:: DATA ::
══════════════════════════════

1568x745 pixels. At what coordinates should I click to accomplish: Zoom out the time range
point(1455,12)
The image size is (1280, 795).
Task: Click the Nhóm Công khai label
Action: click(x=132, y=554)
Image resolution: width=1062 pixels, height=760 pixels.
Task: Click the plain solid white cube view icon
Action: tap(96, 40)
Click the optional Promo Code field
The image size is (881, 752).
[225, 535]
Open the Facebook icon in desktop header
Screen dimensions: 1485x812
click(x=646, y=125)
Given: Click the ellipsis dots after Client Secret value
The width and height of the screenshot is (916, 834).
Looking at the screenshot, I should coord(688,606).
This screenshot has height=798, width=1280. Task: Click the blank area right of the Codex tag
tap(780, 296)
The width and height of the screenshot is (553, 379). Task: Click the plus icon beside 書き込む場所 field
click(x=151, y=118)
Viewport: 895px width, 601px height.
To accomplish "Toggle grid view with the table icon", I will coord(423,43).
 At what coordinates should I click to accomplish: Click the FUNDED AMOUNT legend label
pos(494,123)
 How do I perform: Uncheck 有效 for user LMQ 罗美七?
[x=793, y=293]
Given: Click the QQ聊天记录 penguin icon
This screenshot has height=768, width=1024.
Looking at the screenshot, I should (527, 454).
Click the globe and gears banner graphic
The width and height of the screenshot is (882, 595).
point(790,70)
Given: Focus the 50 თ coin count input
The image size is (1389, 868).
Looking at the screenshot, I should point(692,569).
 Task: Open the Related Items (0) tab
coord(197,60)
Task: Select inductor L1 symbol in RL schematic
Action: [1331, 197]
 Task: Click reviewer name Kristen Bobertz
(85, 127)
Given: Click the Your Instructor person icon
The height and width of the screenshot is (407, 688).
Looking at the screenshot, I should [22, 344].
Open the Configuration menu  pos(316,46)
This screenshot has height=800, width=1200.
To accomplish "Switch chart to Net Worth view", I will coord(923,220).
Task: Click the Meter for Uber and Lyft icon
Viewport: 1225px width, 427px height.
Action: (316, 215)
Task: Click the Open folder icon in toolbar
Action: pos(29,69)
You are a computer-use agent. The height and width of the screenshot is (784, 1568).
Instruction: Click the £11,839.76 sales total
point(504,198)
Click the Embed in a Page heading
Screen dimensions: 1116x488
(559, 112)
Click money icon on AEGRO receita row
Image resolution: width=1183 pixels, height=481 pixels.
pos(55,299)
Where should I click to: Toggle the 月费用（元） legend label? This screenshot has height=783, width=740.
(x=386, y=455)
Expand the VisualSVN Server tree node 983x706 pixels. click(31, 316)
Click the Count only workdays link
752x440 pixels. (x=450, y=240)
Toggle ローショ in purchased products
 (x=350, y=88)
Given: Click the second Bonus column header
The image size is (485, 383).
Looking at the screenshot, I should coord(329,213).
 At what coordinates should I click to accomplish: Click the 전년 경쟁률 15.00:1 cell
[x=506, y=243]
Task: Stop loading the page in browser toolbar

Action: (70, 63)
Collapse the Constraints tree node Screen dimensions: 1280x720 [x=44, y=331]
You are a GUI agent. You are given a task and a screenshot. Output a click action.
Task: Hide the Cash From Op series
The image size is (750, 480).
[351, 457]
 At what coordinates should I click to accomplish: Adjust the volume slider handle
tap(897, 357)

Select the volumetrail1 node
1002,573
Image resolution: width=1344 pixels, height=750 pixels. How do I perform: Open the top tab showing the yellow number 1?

══════════════════════════════

:: YOUR TASK ::
Wherever a line in the data above holds the word "agent", copy that line.

:: EXERCISE ANSWER ::
You are a computer-use agent. The height and width of the screenshot is (784, 1568).
You are a GUI agent. You are given a task and a screenshot. Output a click action.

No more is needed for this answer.